*WHAT TO PRODUCE:* Those lines of the records that contain "June" are to be located and copied.
○ ○ ○ ○ ○
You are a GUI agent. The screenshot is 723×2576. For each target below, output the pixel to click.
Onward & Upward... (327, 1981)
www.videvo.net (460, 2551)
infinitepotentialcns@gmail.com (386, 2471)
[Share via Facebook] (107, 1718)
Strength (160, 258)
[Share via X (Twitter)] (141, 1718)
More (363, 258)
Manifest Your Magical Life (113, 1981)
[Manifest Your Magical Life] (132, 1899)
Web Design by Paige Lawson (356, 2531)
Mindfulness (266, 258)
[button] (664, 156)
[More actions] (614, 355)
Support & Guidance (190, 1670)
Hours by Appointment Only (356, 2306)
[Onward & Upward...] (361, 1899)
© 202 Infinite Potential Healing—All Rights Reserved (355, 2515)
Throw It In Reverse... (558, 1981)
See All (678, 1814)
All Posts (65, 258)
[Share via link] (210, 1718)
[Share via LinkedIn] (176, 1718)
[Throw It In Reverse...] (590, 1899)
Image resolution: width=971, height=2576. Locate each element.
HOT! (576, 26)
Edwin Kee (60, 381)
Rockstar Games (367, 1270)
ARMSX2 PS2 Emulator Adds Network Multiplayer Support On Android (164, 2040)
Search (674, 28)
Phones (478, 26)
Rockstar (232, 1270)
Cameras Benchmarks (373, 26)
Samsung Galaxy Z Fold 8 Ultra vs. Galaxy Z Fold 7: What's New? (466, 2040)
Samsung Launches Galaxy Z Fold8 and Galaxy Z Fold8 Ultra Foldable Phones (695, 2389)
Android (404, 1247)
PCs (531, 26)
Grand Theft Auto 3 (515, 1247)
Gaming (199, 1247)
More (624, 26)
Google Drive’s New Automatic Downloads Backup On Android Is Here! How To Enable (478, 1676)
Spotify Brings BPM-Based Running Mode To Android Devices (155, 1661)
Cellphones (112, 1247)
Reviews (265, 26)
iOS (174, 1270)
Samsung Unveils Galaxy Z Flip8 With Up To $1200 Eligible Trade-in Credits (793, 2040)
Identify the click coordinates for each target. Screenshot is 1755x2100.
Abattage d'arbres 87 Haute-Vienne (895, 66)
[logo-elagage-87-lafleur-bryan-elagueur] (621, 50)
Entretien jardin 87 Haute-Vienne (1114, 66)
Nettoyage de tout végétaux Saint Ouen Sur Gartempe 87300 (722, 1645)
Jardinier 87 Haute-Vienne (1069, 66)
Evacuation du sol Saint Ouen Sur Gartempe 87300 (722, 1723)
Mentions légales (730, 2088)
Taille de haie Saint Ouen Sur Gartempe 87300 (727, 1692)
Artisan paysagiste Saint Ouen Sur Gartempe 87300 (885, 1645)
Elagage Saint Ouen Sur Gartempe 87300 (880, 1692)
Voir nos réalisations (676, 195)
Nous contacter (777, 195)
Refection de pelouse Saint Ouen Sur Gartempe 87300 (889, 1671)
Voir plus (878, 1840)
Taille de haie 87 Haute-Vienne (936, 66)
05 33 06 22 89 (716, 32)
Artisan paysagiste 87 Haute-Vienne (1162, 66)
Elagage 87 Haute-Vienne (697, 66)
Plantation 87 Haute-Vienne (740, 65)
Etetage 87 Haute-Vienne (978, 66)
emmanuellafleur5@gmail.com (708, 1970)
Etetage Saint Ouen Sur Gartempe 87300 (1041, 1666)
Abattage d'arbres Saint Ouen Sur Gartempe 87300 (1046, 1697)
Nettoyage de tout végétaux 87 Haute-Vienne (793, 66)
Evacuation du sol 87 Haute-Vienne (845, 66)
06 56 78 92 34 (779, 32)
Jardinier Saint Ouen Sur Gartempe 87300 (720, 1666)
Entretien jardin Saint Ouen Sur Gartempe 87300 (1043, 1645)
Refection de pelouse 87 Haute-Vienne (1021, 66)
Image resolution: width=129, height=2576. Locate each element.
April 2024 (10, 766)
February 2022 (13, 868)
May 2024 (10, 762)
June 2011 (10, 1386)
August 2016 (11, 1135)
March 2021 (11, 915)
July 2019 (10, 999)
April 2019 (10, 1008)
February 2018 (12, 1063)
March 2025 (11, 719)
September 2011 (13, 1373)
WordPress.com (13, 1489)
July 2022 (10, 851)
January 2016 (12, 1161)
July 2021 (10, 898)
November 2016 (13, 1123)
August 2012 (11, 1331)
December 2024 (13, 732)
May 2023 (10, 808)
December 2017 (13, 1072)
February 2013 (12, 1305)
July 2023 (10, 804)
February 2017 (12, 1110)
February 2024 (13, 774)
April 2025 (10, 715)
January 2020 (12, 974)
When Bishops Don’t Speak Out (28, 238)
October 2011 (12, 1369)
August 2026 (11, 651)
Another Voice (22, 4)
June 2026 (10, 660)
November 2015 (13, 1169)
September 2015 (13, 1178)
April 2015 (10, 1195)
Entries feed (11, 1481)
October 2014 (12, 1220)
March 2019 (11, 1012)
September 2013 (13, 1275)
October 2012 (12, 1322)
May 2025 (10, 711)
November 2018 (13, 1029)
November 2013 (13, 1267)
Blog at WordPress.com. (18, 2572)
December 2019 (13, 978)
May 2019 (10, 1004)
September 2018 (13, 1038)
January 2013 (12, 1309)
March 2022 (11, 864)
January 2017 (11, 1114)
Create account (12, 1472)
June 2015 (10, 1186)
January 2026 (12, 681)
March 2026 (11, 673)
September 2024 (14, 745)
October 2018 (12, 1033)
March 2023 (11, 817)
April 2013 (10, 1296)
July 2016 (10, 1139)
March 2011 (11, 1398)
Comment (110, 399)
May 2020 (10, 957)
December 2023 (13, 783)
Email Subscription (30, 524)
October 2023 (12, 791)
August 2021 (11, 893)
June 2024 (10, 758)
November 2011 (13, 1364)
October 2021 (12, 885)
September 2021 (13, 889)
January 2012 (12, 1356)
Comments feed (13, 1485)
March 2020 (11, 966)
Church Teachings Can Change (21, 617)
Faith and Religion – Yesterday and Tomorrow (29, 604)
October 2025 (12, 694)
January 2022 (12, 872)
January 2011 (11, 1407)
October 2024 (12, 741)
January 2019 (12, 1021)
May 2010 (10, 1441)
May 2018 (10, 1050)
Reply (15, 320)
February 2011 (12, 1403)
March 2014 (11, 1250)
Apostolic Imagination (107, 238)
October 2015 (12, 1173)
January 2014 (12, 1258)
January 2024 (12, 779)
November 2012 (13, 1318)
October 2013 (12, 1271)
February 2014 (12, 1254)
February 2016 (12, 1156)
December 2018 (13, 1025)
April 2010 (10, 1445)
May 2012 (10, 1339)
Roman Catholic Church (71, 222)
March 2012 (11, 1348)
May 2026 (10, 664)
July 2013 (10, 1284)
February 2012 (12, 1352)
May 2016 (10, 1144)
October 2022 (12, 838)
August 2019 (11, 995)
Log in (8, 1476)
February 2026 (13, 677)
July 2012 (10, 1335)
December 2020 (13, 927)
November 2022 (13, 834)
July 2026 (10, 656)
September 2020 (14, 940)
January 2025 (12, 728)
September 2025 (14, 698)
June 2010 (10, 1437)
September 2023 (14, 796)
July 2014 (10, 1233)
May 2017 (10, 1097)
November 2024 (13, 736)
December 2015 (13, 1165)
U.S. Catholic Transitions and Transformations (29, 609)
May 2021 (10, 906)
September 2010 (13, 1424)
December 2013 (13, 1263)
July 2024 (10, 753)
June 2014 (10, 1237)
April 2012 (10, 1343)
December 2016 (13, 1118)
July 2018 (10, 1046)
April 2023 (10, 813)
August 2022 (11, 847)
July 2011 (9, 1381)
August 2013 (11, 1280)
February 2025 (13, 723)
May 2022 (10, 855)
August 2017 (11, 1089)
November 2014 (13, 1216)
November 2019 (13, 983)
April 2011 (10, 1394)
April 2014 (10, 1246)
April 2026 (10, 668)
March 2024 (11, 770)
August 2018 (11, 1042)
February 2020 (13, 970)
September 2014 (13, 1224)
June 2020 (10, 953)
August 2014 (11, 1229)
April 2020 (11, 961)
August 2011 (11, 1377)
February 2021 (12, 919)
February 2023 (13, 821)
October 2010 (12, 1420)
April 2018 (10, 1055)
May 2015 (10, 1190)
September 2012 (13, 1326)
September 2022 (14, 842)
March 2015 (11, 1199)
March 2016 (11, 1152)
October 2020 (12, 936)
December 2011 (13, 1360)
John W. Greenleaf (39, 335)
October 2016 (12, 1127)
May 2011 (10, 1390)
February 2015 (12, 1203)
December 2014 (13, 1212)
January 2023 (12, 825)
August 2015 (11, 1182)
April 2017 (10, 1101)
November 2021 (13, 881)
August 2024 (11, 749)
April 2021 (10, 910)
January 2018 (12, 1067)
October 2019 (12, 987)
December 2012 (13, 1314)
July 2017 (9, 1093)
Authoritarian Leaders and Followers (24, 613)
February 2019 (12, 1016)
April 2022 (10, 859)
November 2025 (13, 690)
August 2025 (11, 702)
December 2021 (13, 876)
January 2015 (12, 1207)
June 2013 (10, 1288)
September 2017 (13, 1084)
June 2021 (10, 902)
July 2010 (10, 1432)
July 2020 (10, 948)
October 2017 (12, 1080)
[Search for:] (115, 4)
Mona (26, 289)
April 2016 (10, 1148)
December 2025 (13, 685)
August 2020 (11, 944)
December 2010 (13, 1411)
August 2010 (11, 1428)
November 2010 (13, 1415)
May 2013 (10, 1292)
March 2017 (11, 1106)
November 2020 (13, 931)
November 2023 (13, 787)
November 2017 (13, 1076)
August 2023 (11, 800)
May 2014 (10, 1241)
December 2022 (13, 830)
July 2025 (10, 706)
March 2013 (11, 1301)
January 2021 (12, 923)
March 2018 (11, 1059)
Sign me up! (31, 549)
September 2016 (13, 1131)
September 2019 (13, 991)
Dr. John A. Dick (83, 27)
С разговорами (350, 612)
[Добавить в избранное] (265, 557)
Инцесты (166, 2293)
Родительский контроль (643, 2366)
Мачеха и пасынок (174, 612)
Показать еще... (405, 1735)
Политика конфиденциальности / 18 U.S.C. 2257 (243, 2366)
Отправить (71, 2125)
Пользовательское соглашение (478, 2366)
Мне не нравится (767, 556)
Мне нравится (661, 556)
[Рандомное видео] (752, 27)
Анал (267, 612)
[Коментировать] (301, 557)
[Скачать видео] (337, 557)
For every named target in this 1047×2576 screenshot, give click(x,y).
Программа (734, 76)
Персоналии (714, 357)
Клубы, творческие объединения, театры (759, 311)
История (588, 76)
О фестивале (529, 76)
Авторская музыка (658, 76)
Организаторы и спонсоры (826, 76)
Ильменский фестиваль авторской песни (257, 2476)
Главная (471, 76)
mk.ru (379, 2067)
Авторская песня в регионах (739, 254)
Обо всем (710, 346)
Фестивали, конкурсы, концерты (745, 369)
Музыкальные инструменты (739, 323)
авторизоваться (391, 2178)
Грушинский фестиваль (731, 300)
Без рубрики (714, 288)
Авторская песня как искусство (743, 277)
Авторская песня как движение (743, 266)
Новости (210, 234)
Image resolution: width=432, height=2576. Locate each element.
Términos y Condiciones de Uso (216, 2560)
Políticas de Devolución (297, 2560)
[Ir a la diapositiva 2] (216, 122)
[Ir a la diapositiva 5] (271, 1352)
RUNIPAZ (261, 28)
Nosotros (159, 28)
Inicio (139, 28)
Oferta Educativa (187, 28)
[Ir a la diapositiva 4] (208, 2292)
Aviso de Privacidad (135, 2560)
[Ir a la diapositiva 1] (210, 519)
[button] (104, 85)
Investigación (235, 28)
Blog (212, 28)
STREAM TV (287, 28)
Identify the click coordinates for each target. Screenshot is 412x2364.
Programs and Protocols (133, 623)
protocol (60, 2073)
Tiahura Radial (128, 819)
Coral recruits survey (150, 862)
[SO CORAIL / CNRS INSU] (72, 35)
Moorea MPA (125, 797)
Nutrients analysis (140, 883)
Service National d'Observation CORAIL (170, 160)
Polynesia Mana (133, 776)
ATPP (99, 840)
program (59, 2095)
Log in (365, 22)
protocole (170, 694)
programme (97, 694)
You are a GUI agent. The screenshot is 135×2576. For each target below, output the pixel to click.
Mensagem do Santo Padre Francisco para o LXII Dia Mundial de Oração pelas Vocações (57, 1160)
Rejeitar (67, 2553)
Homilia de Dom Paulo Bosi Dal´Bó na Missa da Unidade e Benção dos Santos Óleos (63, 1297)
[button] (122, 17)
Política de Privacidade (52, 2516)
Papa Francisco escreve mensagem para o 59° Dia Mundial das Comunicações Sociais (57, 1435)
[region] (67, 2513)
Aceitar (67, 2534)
○ ○ ○ ○ ○
*OUTPUT OF THE TASK:*
June 2011 (10, 1386)
June 2026 (10, 660)
June 2015 (10, 1186)
June 2024 (10, 758)
June 2010 (10, 1437)
June 2014 (10, 1237)
June 2020 (10, 953)
June 2013 (10, 1288)
June 2021 (10, 902)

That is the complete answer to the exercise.